Streaming Completion

POST /stream

Generates text completion with streaming output. Returns chunks of the completion as they’re generated.

Request

Same parameters as the standard completion endpoint (POST /).

Response

Content-Type: text/event-stream

The response is a stream of Server-Sent Events (SSE).
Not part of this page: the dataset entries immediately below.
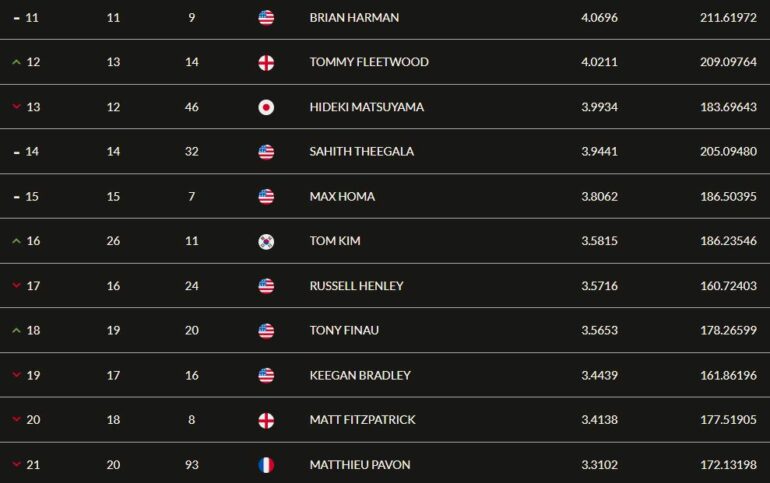
Task: Click the Japan flag beside Hideki Matsuyama
Action: tap(266, 107)
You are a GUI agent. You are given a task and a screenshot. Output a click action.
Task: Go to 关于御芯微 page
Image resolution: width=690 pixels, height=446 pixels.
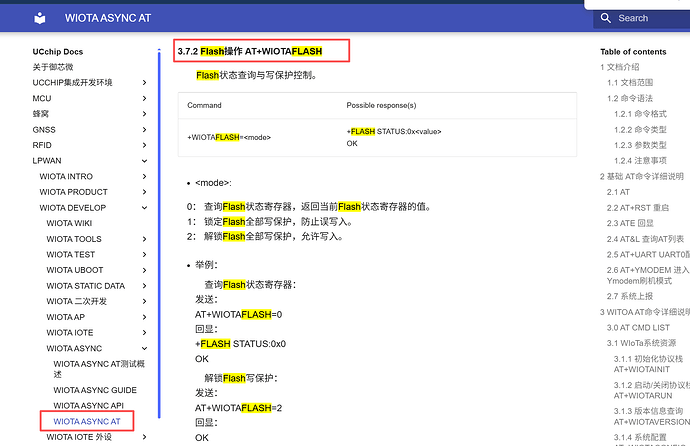point(53,67)
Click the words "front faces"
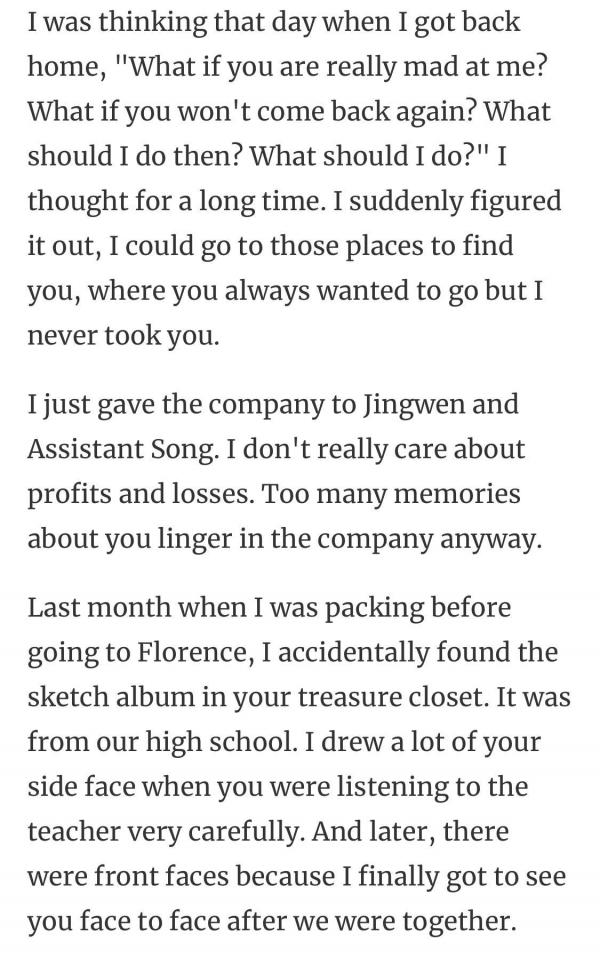Image resolution: width=600 pixels, height=958 pixels. (x=161, y=876)
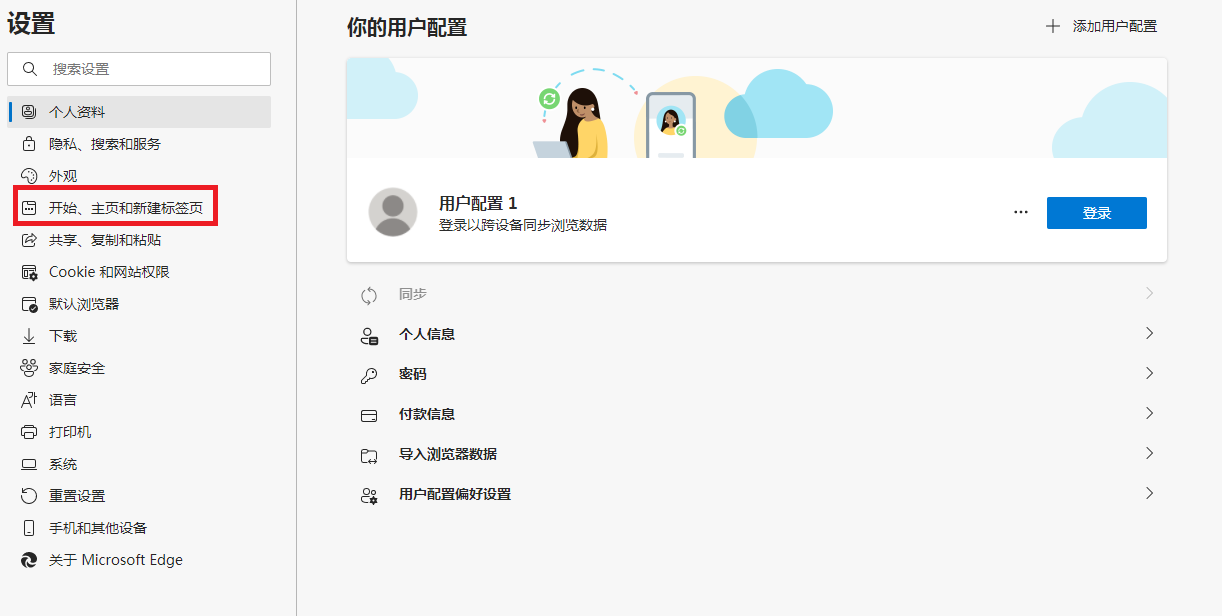Open 外观 appearance settings icon
Screen dimensions: 1222x616
coord(28,175)
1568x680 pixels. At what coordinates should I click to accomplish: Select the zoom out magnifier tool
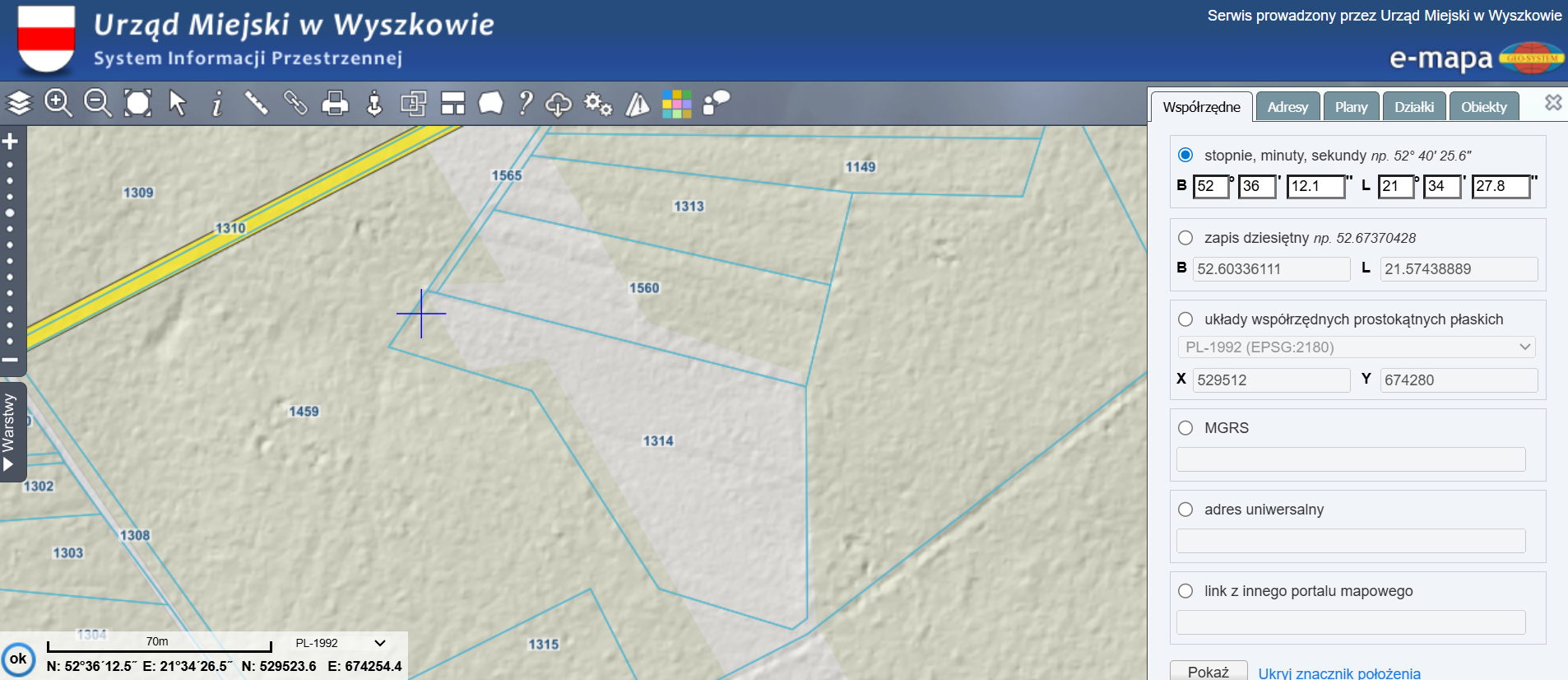(x=97, y=104)
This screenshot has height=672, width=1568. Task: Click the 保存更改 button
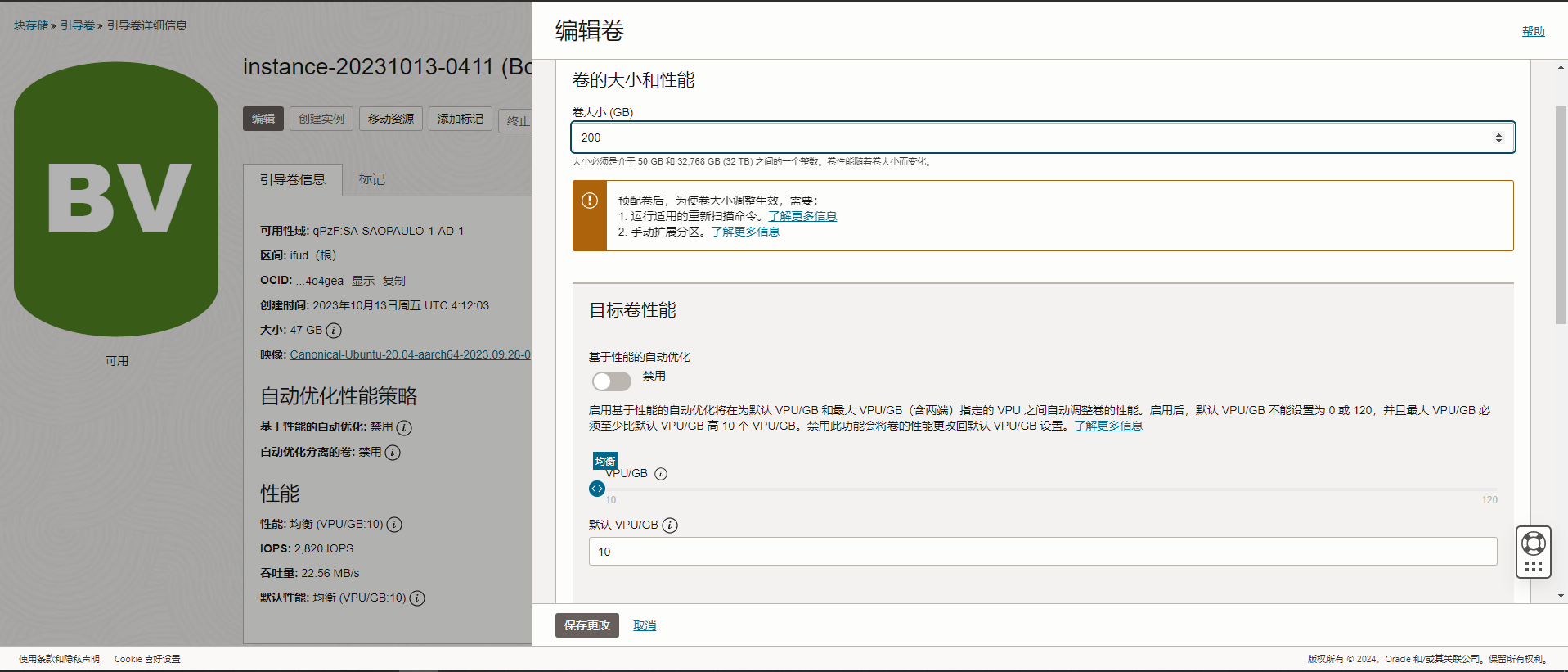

Each event contains a JSON payload with one of the following formats:

{
  "token": "next_word_or_token"
}

{
  "completed": true,
  "response": {
    // Same format as standard completion response
  }
}

{
  "aborted": true,
  "response": {
    // Partial completion response
  }
}

The response headers include a X-Stream-Id header containing a unique identifier for the stream.

POST /stream/shutdown

Terminates an active streaming completion.

Request

Content-Type: application/json

{
  "streamId": "unique_stream_identifier"
}

Response

200 - Stream successfully terminated
404 - Stream not found
500 - Error terminating stream

Web Interface

GET /ui

Provides a web-based interface for text completion.

Response

Returns an HTML page with the completion interface.

Error Responses

All error responses follow this format:

{
  "error": {
    "type": "ErrorType",
    "message": "Description of what went wrong",
    "details": {
      // Additional error context
    }
  }
}

Common error types include:

InvalidRequest
InsufficientFunds
InvalidCredentials
GatewayError
InternalError